[Dataset items]
....

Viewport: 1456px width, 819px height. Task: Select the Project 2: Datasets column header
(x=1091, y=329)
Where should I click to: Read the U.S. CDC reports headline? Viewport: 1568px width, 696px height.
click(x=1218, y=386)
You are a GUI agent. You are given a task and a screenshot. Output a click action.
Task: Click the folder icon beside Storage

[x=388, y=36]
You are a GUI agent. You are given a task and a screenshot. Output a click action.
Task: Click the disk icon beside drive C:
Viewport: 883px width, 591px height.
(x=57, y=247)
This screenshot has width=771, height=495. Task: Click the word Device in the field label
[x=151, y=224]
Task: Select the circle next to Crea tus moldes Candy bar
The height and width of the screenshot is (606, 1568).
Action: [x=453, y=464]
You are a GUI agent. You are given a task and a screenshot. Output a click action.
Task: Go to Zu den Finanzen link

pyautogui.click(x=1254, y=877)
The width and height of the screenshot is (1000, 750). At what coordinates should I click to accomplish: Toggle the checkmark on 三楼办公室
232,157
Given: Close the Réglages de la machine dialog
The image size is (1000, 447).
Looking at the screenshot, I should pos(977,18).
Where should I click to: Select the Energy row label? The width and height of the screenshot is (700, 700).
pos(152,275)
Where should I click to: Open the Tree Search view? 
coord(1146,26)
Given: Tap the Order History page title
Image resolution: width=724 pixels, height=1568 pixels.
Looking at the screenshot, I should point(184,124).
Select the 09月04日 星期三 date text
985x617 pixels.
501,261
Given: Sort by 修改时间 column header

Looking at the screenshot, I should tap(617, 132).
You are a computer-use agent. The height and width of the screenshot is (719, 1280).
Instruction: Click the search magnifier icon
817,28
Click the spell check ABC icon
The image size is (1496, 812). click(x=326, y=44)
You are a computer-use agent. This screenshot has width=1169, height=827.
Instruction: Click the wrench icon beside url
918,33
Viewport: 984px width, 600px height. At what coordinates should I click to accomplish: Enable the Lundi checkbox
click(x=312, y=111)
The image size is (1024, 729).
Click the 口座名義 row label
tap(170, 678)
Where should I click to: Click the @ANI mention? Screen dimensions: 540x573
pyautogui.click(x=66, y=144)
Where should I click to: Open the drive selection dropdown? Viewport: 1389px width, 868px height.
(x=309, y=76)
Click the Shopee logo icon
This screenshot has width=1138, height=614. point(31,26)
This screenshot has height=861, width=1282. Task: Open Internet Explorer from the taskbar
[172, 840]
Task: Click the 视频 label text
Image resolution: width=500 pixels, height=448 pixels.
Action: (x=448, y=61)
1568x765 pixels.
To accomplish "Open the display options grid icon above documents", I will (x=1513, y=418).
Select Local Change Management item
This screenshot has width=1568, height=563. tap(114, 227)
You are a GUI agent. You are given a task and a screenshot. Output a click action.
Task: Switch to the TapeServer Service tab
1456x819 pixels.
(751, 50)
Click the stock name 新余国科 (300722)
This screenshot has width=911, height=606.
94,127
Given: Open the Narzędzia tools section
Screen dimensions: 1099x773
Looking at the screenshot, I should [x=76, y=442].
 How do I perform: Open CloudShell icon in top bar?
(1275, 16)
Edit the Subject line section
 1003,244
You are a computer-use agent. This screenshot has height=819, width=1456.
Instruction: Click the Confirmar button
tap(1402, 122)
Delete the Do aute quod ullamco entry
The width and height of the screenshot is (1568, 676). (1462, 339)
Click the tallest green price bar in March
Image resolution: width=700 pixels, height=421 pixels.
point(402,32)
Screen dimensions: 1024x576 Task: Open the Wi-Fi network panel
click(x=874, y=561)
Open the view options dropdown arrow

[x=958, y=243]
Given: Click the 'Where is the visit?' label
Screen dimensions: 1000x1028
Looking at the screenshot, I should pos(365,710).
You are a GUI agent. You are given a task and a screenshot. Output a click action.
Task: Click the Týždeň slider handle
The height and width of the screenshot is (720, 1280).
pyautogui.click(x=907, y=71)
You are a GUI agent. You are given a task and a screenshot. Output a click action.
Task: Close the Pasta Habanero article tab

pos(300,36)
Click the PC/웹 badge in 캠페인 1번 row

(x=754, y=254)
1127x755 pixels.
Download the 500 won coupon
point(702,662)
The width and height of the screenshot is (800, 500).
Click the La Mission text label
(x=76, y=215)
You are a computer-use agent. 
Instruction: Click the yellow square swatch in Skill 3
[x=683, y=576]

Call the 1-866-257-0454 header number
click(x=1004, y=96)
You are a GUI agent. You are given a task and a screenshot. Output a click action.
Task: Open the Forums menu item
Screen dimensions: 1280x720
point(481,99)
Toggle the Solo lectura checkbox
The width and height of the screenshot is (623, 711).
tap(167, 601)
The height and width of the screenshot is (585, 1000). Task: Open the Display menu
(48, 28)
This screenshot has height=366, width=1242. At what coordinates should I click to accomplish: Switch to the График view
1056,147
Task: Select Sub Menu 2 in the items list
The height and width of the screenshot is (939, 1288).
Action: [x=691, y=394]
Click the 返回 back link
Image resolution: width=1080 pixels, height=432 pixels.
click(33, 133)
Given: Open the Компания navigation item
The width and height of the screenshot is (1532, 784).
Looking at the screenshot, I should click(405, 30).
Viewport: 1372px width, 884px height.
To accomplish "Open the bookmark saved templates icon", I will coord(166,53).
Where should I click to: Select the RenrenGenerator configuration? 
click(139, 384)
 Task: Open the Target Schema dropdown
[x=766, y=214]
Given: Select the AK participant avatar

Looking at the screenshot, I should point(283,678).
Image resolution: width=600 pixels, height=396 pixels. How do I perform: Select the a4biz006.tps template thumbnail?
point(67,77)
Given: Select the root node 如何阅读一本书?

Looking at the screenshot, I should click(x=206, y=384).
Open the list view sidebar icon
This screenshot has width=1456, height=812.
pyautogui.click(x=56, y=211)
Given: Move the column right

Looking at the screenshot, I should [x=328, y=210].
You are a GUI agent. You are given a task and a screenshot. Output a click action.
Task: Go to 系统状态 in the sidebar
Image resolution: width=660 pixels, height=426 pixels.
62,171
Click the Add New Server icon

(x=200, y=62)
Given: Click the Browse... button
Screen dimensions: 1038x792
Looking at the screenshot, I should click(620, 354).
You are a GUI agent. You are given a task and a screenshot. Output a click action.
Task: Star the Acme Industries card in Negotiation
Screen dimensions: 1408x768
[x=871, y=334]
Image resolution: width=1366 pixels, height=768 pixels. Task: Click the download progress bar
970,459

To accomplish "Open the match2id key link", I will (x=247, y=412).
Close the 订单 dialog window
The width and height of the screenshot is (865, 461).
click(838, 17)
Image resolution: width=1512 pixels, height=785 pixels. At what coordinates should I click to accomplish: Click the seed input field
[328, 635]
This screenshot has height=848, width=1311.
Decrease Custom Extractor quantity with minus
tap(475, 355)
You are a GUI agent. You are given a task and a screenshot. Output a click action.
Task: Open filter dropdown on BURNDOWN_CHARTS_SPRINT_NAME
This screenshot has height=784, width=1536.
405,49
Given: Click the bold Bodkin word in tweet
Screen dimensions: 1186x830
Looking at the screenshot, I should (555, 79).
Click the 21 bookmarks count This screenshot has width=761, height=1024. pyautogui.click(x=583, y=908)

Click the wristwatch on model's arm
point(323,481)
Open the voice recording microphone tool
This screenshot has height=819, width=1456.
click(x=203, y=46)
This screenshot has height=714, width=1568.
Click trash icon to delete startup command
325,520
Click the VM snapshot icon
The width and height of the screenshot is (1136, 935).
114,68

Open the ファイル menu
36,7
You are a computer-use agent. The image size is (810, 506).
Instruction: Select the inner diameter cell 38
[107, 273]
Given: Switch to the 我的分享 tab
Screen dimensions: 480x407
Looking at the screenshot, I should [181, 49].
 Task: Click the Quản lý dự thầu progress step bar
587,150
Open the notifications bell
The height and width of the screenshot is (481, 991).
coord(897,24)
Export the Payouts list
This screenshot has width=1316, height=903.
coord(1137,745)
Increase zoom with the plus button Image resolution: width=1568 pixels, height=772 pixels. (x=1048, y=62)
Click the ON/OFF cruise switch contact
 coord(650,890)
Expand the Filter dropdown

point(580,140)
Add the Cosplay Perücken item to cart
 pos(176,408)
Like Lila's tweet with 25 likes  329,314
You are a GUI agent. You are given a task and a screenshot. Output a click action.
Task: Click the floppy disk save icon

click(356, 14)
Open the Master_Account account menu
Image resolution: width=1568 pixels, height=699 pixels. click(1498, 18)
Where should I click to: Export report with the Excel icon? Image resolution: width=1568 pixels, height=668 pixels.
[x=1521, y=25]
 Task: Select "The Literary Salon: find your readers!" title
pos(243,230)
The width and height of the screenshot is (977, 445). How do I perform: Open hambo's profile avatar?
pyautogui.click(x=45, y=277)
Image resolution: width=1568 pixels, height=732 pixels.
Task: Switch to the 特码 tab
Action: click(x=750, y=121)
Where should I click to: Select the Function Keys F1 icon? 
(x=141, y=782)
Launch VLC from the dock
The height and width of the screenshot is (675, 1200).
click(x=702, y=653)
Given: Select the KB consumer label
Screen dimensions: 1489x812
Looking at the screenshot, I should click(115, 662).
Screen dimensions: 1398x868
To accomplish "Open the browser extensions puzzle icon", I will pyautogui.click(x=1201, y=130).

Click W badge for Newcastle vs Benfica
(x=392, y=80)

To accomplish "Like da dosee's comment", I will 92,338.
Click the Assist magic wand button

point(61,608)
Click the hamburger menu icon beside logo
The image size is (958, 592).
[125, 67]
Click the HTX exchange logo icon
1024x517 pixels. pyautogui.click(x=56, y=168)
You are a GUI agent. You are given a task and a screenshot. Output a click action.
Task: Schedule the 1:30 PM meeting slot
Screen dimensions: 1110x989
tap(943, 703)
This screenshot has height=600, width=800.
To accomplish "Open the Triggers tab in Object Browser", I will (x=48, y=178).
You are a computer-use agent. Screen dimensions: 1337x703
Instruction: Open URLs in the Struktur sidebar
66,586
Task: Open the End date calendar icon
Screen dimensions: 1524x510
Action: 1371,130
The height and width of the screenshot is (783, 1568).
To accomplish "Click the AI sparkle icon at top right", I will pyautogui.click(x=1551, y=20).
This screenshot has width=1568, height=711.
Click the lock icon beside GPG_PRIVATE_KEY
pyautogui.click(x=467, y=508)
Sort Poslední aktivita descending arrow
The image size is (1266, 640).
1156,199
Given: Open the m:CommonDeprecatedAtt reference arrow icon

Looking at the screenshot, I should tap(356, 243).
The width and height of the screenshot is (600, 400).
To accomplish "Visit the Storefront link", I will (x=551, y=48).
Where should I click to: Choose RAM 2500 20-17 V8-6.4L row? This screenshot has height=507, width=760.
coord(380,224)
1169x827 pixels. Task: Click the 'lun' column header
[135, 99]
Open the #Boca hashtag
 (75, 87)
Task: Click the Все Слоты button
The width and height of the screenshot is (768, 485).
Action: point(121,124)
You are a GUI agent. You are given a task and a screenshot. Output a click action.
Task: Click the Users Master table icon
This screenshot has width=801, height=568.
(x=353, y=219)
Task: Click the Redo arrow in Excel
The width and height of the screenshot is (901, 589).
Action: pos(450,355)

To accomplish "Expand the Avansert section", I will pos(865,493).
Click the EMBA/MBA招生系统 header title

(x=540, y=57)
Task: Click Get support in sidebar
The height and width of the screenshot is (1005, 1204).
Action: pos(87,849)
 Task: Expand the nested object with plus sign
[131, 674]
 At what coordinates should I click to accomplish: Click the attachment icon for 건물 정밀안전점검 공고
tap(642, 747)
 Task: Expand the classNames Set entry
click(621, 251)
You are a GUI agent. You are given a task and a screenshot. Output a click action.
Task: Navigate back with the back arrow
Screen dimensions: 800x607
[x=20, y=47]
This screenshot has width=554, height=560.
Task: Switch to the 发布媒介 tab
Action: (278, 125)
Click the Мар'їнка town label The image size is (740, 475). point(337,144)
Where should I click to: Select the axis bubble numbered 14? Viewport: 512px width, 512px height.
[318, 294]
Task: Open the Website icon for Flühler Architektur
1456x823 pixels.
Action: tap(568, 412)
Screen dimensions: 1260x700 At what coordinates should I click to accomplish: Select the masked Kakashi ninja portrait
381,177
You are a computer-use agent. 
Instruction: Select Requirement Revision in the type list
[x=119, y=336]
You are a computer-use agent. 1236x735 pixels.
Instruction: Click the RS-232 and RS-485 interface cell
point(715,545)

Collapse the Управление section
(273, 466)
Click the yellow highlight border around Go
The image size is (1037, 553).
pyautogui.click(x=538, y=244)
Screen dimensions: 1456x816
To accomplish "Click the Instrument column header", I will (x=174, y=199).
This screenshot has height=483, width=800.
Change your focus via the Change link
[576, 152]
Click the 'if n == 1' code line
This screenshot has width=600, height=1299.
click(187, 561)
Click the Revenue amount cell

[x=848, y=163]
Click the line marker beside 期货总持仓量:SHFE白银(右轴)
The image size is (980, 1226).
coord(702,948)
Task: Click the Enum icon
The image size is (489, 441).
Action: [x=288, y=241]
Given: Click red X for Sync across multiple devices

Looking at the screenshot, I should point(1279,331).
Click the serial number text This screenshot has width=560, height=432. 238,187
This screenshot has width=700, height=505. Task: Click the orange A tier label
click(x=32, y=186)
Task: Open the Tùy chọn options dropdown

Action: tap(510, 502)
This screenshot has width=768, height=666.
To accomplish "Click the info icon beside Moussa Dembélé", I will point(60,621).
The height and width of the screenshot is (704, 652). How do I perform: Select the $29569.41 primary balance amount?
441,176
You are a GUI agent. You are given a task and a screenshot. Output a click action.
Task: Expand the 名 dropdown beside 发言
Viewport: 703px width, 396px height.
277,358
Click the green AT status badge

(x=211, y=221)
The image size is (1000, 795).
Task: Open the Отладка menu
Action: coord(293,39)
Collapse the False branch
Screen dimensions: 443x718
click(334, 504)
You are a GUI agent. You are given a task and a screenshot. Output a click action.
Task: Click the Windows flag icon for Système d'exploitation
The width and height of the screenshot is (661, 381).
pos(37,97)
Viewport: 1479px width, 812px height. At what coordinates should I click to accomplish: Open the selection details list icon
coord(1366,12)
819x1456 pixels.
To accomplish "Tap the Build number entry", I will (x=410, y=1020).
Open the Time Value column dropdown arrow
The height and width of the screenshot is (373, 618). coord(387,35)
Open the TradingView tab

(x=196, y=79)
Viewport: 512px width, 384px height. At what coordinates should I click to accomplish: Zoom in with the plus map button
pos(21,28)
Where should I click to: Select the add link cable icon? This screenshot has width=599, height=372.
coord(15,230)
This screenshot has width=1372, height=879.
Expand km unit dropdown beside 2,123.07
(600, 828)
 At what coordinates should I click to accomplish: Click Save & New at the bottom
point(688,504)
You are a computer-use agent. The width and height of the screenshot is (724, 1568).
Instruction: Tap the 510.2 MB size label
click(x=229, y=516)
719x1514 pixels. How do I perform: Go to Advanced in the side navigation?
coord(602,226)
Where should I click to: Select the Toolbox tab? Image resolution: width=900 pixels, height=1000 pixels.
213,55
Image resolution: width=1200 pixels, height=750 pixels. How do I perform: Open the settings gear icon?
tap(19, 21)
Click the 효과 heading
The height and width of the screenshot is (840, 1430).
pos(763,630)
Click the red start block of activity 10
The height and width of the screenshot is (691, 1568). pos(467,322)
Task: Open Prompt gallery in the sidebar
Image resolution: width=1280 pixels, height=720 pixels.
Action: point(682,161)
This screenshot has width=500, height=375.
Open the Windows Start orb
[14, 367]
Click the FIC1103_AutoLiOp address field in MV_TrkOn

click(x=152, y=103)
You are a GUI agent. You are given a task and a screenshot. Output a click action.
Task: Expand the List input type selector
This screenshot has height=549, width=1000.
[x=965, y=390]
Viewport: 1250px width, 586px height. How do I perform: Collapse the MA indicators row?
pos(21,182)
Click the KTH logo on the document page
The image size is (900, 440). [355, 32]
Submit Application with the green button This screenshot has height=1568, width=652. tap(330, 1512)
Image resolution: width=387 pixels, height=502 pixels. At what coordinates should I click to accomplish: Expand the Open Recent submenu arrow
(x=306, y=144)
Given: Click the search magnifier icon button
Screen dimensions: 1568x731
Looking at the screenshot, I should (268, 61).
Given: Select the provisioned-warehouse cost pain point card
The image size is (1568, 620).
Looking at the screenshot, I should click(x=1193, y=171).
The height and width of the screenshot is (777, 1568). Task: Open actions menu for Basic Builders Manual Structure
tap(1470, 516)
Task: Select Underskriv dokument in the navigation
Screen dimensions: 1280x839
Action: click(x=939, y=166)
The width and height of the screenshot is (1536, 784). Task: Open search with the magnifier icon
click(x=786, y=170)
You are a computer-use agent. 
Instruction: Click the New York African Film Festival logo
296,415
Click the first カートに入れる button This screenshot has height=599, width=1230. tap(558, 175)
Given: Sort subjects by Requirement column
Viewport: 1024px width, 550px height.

....

--- Directions ---
Copy the material word for word, from its first line through the line that contains "The image size is (1496, 812).", and stop there.

--- Complete output ---
Viewport: 1456px width, 819px height. Task: Select the Project 2: Datasets column header
(x=1091, y=329)
Where should I click to: Read the U.S. CDC reports headline? Viewport: 1568px width, 696px height.
click(x=1218, y=386)
You are a GUI agent. You are given a task and a screenshot. Output a click action.
Task: Click the folder icon beside Storage

[x=388, y=36]
You are a GUI agent. You are given a task and a screenshot. Output a click action.
Task: Click the disk icon beside drive C:
Viewport: 883px width, 591px height.
(x=57, y=247)
This screenshot has width=771, height=495. Task: Click the word Device in the field label
[x=151, y=224]
Task: Select the circle next to Crea tus moldes Candy bar
The height and width of the screenshot is (606, 1568).
Action: [x=453, y=464]
You are a GUI agent. You are given a task and a screenshot. Output a click action.
Task: Go to Zu den Finanzen link

pyautogui.click(x=1254, y=877)
The width and height of the screenshot is (1000, 750). At what coordinates should I click to accomplish: Toggle the checkmark on 三楼办公室
232,157
Given: Close the Réglages de la machine dialog
The image size is (1000, 447).
Looking at the screenshot, I should pos(977,18).
Where should I click to: Select the Energy row label? The width and height of the screenshot is (700, 700).
pos(152,275)
Where should I click to: Open the Tree Search view? 
coord(1146,26)
Given: Tap the Order History page title
Image resolution: width=724 pixels, height=1568 pixels.
Looking at the screenshot, I should point(184,124).
Select the 09月04日 星期三 date text
985x617 pixels.
501,261
Given: Sort by 修改时间 column header

Looking at the screenshot, I should tap(617, 132).
You are a computer-use agent. The height and width of the screenshot is (719, 1280).
Instruction: Click the search magnifier icon
817,28
Click the spell check ABC icon
The image size is (1496, 812). click(x=326, y=44)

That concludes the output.